Fix stack overflow on self-referential protocol overload filtering#3895
mikeleppane wants to merge 1 commit into
facebook:mainfrom
mikeleppane:fix/protocol-overload-self-recursion-3893

Conversation

@mikeleppane

Copy link
Copy Markdown
Contributor

Fixes #3893

What

pyrefly aborts with a native stack overflow when it checks certain self-referential protocols. The smallest reproduction is a protocol whose overloaded method annotates self with the protocol itself:

from typing import Protocol, TypeVar, overload

S = TypeVar("S", covariant=True)
R = TypeVar("R", covariant=True)

class Lens(Protocol[S, R]):
    @overload
    def __call__[S2, R2](self: Lens[S2, R2], state: S2, /, value: R2) -> S2: ...
    @overload
    def __call__[S2, R2](self: Lens[S2, R2], state: S2, /) -> R2: ...

class BaseLens(Lens[S, R], Protocol):
    def at(self) -> Lens[S, R]:
        return self

Before this change pyrefly prints thread '<unknown>' has overflowed its stack / fatal runtime error: stack overflow and aborts. After it, the file type-checks with no crash. mypy, pyright, and ty all terminate on this input, so the crash was a pyrefly bug rather than bad code.

It shows up on real projects. pyrefly check src/ on the kUPS library (https://github.com/cusp-ai-oss/kUPS) crashed partway through; it now runs to completion. The crash is a regression since 1.1.1.

Why

When pyrefly checks a value against a protocol, it filters the candidate's overloaded methods by their explicit self: annotations, so an overload whose self: cannot match the receiver does not get to bind type variables it should not. That filter landed in 1.1.1 (#3819).

The filter tests each overload with is_subset_eq(self_type, self_param). When self_param is itself a protocol, that check re-enters protocol conformance, looks up the same overloaded member again, and re-filters the same (self_type, self_param) pair. Nothing breaks the loop, so it recurses until the stack is exhausted.

pyrefly already has two cycle guards for protocol subtyping, and neither catches this one. Both live on Subset, and Solver::is_subset_eq builds a fresh Subset on every call. The recursion passes through is_subset_eq at each turn, so the (got, want) subset cache and the class_protocol_assumptions coinductive set are both empty again by the time the same pair comes back around.

How

The guard goes where the recursion is actually observable. It lives on ThreadState, which persists across the is_subset_eq boundary that resets Subset.

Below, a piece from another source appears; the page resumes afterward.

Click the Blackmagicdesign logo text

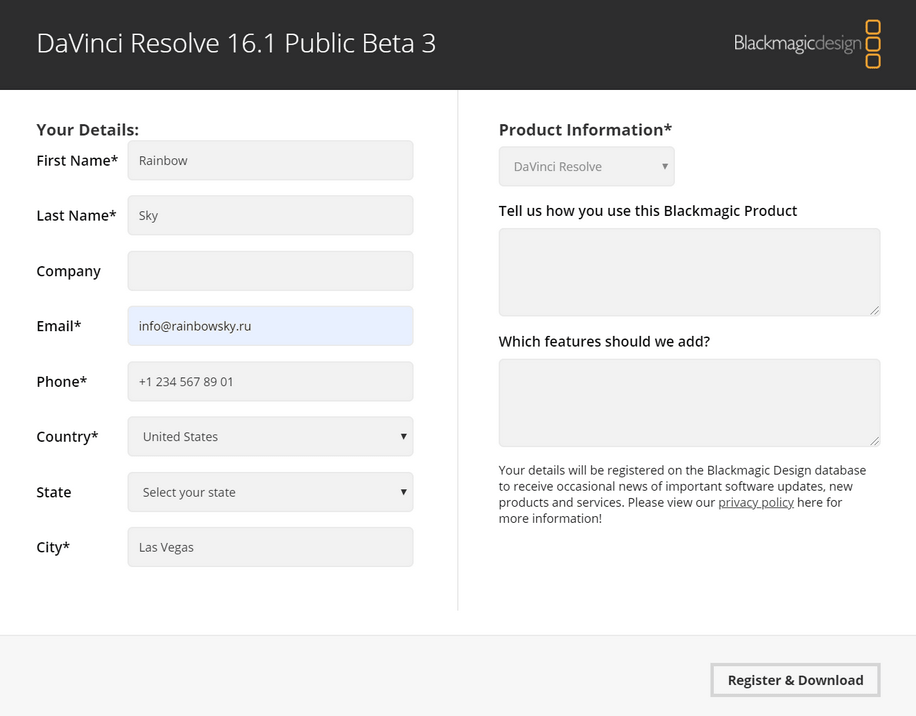pyautogui.click(x=797, y=44)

  • pyrefly/lib/alt/answers_solver.rs: a per-thread overload_self_filter_stack of in-progress (self_type, self_param) pairs, plus enter_overload_self_filter and exit_overload_self_filter.
  • pyrefly/lib/alt/class/class_field.rs, in filter_overloads_by_self_type: before testing a protocol-typed self:, record the pair; on re-entry of the same pair, assume the overload applies and return. That is the greatest-fixpoint reading of a recursive protocol, which matches mypy and pyright.

A non-protocol self: cannot start this recursion, so it skips the guard and runs the plain check. That keeps the common path free of the extra bookkeeping, including hot cases like str methods with self: LiteralString overloads. The guard only changes the filter's decision on a real cycle, where keeping the overload is the safe direction. The conformance verdict still comes from the attribute-subset check that runs afterward, so a class that does not satisfy the protocol is still rejected.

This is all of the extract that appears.